TASK TO COMPLETE: Update everything from the line containing "Image resolution: width=600" down to the line containing "coord(29,287)" in the data below, both lines included, by replacing "country link" with "country button" and leaving all else unchanged. Give back only those lines, and leave the pictures out.

RECORDS SHOWN:

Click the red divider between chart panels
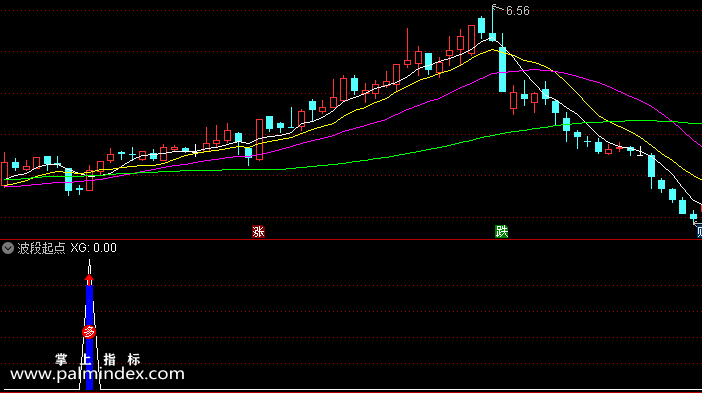Screen dimensions: 702x393 pyautogui.click(x=351, y=239)
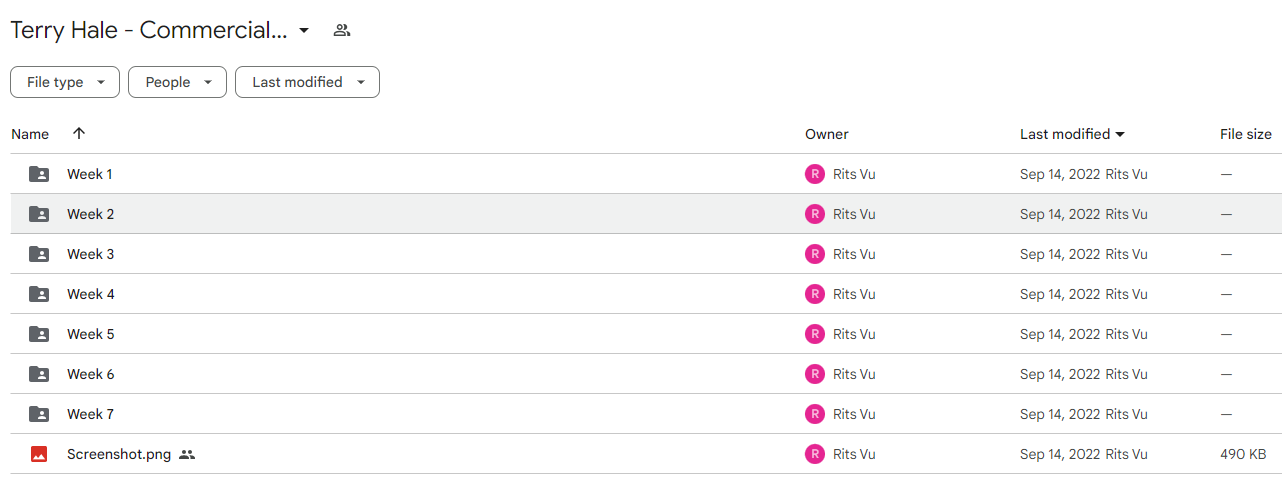
Task: Click the File size column header
Action: coord(1246,134)

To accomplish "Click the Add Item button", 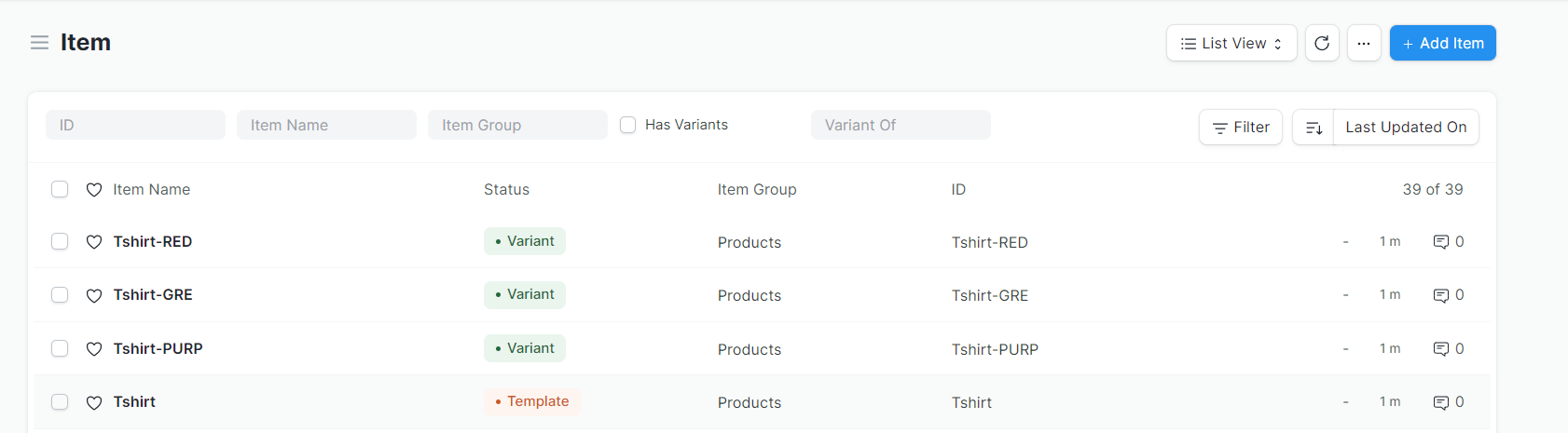I will (1442, 43).

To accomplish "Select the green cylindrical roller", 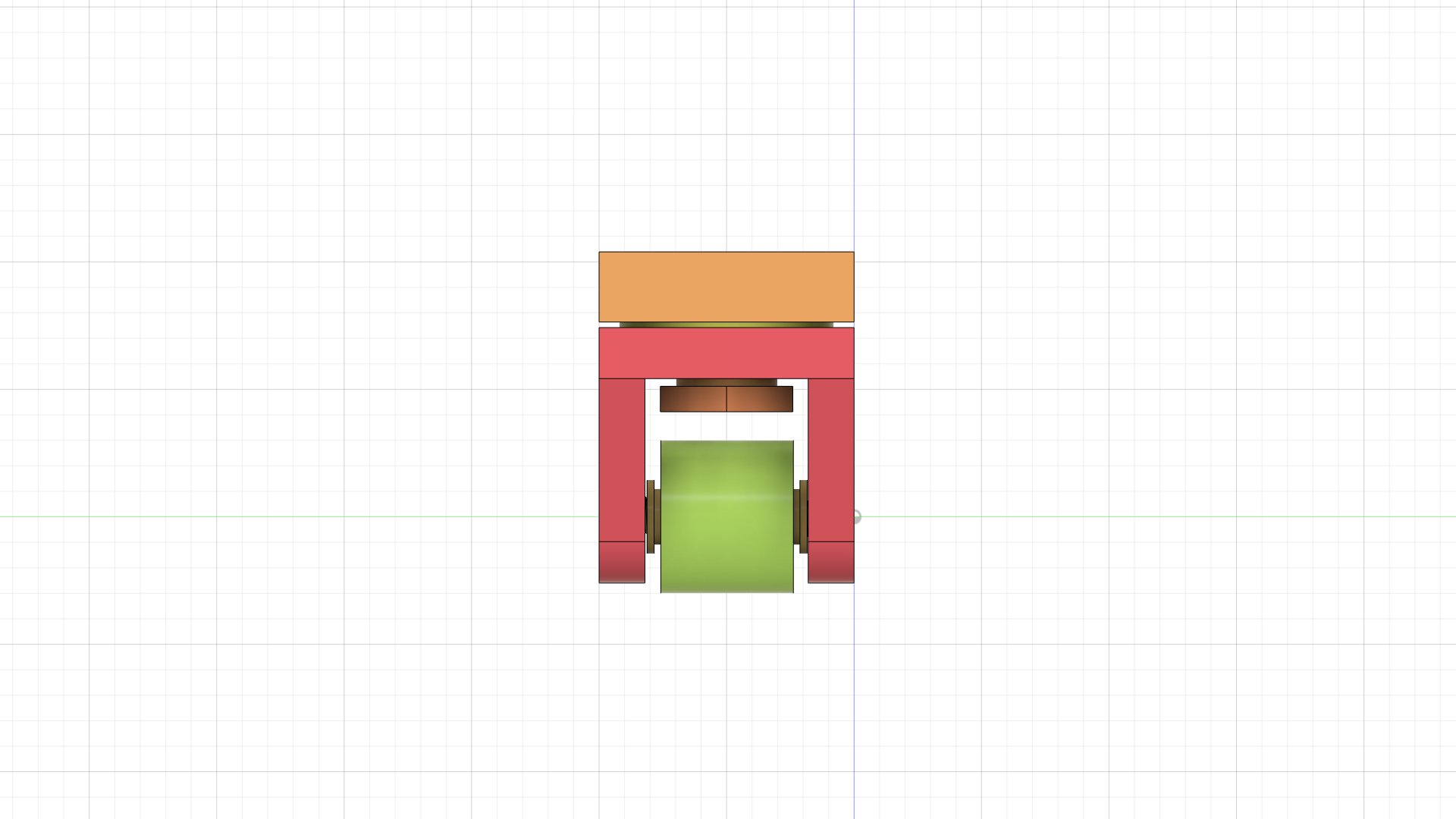I will tap(726, 538).
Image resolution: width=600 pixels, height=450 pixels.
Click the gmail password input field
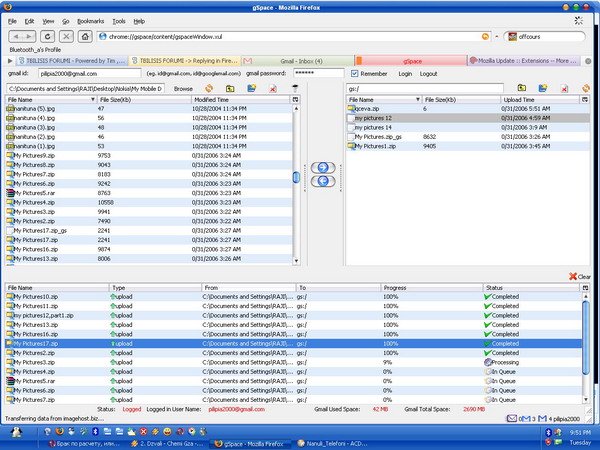pos(319,74)
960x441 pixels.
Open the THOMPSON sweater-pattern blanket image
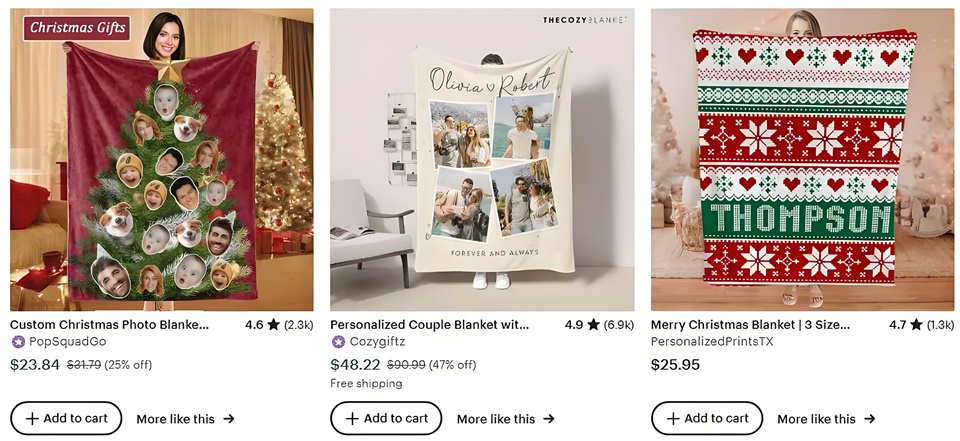(x=803, y=159)
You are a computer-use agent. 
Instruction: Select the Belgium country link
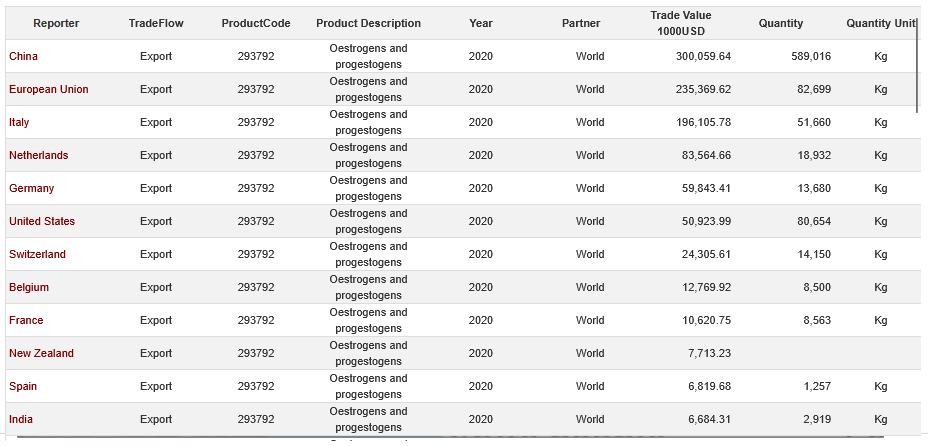coord(29,287)
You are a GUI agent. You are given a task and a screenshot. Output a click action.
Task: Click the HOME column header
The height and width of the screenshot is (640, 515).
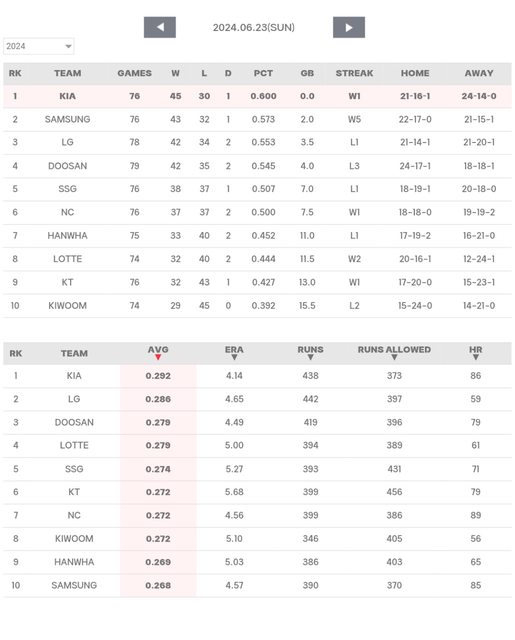point(415,73)
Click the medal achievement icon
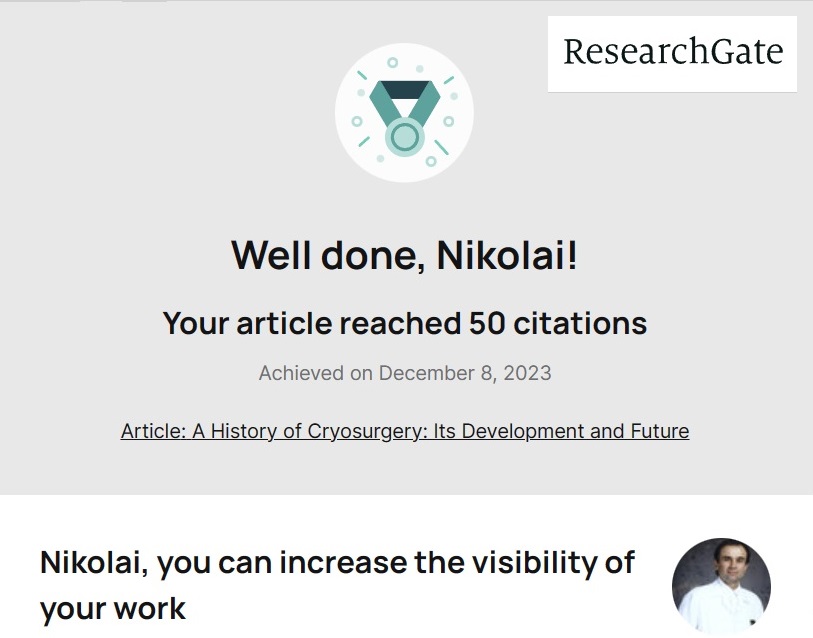 [x=404, y=113]

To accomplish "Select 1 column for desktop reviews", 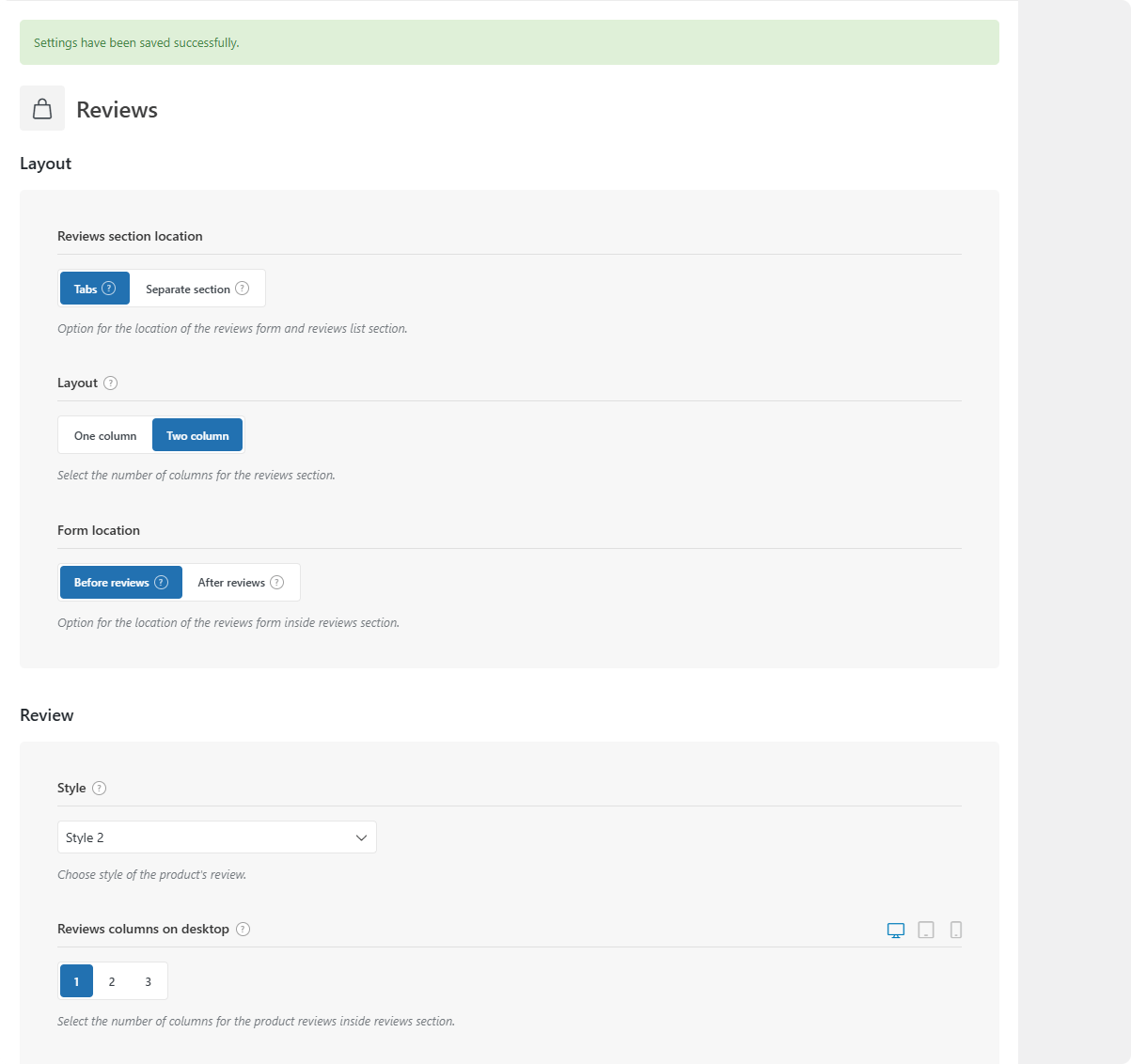I will point(77,981).
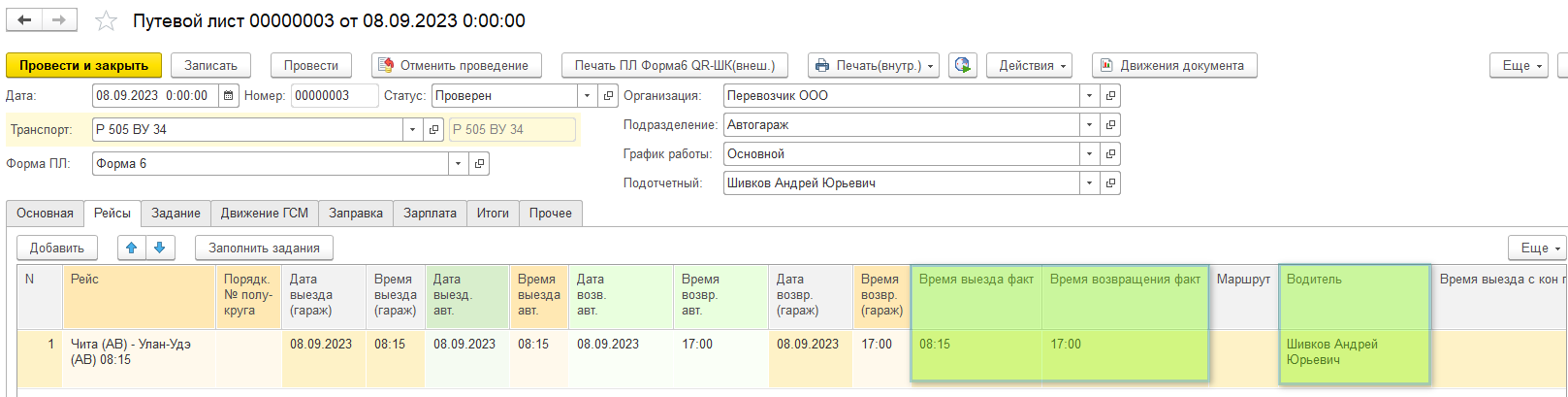Open calendar picker for the Дата field
The width and height of the screenshot is (1568, 397).
(229, 96)
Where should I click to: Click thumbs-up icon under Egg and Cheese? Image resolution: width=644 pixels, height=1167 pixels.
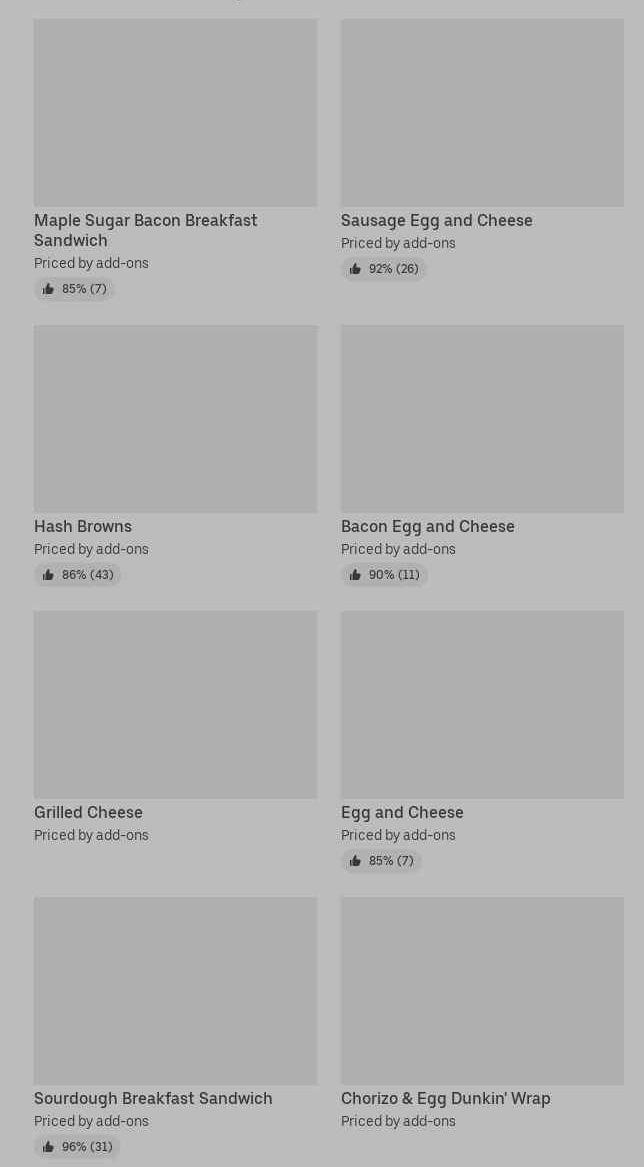click(x=355, y=861)
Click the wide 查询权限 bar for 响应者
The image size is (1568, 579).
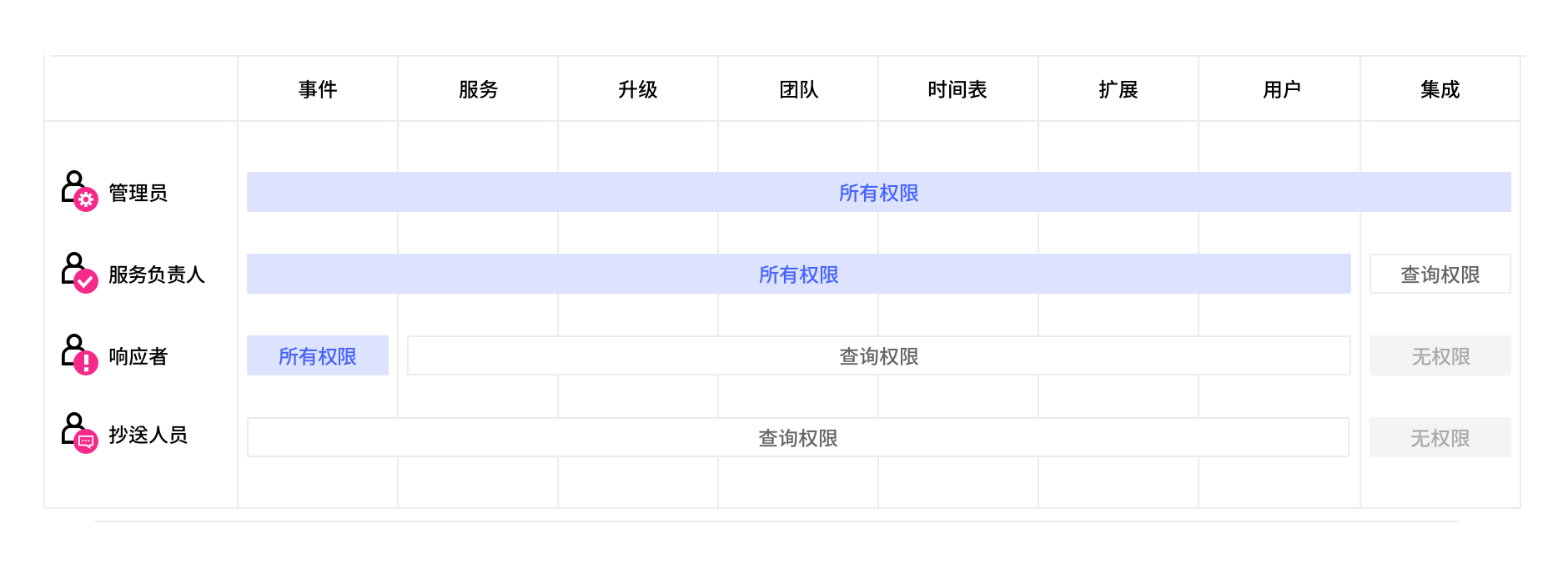pos(878,356)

EXERCISE ANSWER:
Image resolution: width=600 pixels, height=450 pixels.
Click the gmail password input field
pos(319,74)
960x441 pixels.
Open the THOMPSON sweater-pattern blanket image
(x=803, y=159)
You are a computer-use agent. 
Instruction: Select the Belgium country button
coord(29,287)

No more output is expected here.